According to jailer Bill Jenkins, it is allowable to charge inmates for their daily stay in the jail, along with expenses accrued such as booking and processing fees and medical and prescription costs.
Jenkins said auditors recommended that the county hire an agency to collect these costs. Jenkins said he sent four agencies requests to do the job and only got back two responses. He reported to the Logan County Fiscal Court that out of the two he was recommending Hillcrest, because they had experience with other jails in collecting these debts. This will not cost the county a dime, said Magistrate Thomas Bouldin. The collection agency will take a cut of what it collects.
Jenkins had brought this issue up to the fiscal court several weeks ago, however, county attorney Joe Ross wanted to look into the legality of it first before the court proceeded further. Ross came back on Tuesday, Nov. 13 giving the county a green light to move forward.
“I spoke with Warren County’s attorney and he said they have been doing this for awhile now,” said Ross, who also agreed with Jenkins on going with Hillcrest. The only suggestion Ross had was making sure to make the inmate aware when they are booked into the jail that they will have to pay this money. Jenkins said the county cannot charge the inmate unless they get convicted.
Jenkins said the collection agency will send out a courtesy letter to all inmates first before collecting.
Magistrate Jo Orange asked how far back would the county go to recover the debts?
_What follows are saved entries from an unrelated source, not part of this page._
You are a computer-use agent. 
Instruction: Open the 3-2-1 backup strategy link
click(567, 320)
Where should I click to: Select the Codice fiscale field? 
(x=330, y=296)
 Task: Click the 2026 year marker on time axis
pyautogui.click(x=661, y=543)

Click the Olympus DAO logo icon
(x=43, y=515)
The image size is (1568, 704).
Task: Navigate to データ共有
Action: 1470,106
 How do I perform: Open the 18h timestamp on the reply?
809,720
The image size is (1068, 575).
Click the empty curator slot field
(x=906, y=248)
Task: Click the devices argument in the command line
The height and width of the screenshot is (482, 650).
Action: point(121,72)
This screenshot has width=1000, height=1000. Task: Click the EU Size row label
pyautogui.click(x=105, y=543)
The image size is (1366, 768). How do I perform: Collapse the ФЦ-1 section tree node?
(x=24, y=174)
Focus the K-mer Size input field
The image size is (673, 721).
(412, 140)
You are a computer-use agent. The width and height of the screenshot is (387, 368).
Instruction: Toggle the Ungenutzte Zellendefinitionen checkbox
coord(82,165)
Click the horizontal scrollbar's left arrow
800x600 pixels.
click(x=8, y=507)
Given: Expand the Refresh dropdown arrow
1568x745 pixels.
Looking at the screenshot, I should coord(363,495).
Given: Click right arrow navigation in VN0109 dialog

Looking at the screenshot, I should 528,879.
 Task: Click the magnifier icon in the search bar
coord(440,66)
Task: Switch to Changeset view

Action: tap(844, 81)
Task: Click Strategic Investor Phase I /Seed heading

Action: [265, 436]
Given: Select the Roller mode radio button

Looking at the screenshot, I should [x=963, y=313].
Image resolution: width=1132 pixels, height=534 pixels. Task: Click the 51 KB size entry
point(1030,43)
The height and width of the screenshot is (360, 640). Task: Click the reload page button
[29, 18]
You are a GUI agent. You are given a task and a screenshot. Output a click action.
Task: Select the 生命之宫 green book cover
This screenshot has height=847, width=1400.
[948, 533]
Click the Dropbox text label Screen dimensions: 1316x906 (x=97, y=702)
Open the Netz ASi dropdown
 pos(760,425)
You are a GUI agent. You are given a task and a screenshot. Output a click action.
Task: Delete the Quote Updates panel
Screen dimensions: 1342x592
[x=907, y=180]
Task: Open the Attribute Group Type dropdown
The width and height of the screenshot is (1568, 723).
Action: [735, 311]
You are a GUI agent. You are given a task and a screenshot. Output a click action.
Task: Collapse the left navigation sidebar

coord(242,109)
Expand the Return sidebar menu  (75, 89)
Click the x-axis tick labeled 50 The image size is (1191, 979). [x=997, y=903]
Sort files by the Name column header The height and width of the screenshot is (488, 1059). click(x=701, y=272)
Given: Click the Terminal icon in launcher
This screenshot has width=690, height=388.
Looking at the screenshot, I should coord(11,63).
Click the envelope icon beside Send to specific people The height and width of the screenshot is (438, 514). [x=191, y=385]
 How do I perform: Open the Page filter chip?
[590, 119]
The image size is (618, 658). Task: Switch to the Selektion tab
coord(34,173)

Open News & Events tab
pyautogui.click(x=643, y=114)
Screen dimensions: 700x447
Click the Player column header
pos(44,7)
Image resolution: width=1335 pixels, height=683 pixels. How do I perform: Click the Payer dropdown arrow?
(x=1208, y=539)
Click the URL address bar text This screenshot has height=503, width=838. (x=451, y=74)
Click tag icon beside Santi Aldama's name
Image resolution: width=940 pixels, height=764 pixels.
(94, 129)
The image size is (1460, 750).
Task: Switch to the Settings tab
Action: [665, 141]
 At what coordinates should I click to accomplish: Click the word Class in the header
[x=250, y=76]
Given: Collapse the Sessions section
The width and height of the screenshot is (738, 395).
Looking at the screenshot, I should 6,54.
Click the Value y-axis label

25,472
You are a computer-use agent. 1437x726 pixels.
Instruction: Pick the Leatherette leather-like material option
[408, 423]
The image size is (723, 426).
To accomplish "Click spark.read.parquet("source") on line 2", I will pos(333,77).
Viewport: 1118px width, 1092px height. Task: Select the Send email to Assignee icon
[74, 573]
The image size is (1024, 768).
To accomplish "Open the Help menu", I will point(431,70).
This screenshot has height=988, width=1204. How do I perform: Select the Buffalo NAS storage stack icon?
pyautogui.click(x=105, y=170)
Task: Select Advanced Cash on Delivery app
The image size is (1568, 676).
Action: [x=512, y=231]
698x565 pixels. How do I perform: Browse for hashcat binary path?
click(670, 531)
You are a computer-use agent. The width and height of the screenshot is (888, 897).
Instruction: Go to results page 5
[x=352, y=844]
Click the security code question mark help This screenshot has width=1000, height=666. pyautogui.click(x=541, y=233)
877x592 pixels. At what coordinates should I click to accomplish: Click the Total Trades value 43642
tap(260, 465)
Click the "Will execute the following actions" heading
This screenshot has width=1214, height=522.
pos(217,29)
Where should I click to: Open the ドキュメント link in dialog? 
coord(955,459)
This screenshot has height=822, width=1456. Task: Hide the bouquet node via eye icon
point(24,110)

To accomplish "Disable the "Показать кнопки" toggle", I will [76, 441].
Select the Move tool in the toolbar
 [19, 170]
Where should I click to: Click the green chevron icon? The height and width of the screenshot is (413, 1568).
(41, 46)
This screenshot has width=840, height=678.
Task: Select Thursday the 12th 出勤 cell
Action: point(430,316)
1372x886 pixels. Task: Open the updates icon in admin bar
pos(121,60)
Jenkins said he had heard it could be between two and five years back, but will have to wait and see what the law is.
“I am sure there is a statute of limitations,” said Jenkins.
Orange, who was the lone vote against the collection, said she was voting no because she thought it would put a hardship on the inmates and their families. She also didn’t think the county would collect that much.
Magistrate Thomas Bouldin said he was voting yes because it wouldn’t cost the county anything to do it and any funds recovered would be better than none.
Although Magistrate Barry Joe Wright expressed his concern for the hardship on the inmate’s families, he still voted yes with the rest of the court.
Orange, in one last attempt to strike the idea down, suggested doing away with it all together. Magistrate Drexel Johnson said he had mixed feelings about it, but said it was there for a reason. He voted yes along with the majority of the court.